この言葉に初めて触れたのは四十年以上前のことです。その頃は戦後二十年を経過して障害者の福祉にも光があたってくる時代だったと思いますが、滋賀県に近江学園と言う知的障害児[当時は精神薄弱児と呼ばれた]の施設があり、その創始者が糸賀一雄先生でした。当時障害児の福祉向上に尽力された方で「精神薄弱児[者]の父」と呼ばれ「この児(こ)らに世の光をではなく、この児(こ)らを世の光に」と叫ばれた言葉はとても有名でした。「に」と「を」の違いで哀れみの存在ではなく、人のありようの目標とせよ、と熱っぽく語られる人でもありました。その糸賀先生がある講演会でこの「無財の七施」語られるのですが、その途中で倒れられ、それがもとで亡くなられるのです。それ以来この言葉は私の記憶に残り折に触れ立ち昇ってくるのです。

前置がながくなりました。「無財」は財産[金]が無いということで、「七施」の「七」は七つです。「施」は施(ほどこ)しの意です。施しは、字だけ観ると上の者が下の者へ哀れみの情を持って何かをする感じがありますが、仏教では、布施行(ふせぎょう)という行[修行]があるくらい物をあげるのも頂くのも心のあり方が問われることなのです。俗に「物をあげるも上手下手、物をもらうも上手下手」というのも、布施行に通ずることのように思われます。

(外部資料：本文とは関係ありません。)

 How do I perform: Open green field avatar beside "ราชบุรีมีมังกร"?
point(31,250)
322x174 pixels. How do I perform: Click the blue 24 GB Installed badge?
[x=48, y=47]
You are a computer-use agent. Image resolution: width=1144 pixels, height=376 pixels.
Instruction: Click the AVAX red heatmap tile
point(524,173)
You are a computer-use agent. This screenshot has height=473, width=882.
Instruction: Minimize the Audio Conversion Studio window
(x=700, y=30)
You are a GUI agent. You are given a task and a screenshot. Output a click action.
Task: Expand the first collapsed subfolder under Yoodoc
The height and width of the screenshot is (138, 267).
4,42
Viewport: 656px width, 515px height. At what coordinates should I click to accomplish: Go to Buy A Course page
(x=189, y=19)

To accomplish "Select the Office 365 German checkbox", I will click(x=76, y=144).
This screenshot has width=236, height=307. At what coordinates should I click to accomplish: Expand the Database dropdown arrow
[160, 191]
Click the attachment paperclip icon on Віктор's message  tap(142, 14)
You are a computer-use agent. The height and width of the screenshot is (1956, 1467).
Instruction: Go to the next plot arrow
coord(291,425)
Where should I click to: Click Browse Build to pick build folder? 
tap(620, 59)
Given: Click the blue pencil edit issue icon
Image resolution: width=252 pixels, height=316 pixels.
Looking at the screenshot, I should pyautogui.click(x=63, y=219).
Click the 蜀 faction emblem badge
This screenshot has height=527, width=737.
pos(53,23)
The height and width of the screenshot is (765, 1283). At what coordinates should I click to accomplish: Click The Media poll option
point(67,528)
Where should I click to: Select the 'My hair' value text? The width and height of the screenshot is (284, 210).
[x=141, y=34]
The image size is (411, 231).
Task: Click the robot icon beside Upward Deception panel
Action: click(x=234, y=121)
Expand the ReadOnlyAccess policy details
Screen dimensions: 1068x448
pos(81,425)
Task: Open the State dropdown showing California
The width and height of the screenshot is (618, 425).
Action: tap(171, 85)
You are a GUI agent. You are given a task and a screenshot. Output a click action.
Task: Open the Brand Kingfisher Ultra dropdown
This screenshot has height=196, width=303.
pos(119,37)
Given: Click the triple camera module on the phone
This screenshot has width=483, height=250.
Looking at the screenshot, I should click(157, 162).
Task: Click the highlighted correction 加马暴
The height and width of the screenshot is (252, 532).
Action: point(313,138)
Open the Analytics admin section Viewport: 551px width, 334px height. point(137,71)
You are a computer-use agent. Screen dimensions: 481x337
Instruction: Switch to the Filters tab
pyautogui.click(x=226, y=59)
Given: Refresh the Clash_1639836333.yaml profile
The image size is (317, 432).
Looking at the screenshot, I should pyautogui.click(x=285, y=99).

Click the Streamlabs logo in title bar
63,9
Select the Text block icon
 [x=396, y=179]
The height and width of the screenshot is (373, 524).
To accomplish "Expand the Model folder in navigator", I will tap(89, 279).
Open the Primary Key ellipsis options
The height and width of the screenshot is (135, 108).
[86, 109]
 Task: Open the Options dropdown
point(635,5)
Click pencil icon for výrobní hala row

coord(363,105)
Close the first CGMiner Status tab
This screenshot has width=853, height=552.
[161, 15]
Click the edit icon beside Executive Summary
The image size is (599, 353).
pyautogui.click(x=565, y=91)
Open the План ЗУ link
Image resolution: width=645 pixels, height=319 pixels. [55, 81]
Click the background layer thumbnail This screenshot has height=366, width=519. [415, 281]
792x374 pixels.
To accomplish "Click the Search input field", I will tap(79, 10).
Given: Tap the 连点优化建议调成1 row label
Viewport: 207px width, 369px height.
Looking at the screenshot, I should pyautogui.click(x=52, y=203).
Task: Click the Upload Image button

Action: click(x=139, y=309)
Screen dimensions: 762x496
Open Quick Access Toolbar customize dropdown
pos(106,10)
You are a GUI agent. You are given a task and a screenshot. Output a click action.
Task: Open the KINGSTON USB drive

「無財の七施」は財産が無くても自分が他人(ひと)にして差し上げられることが七つあるよ、と言うのです。
1番目は「身施」、しんせでは、次の「心施」が同じ読みで重なるため「からだ施」と言います。もっと言えば「捨身施(しゃしんせ)」[自分の身体を他の生物(いきもの)に与える]からでてきた言葉のようです。今ふうに解釈すれば、自分の身体を使って他人へ奉仕することと考えていいと思います。手を貸す、荷物を持ってあげる、身体で人をかばう等があるでしょうか。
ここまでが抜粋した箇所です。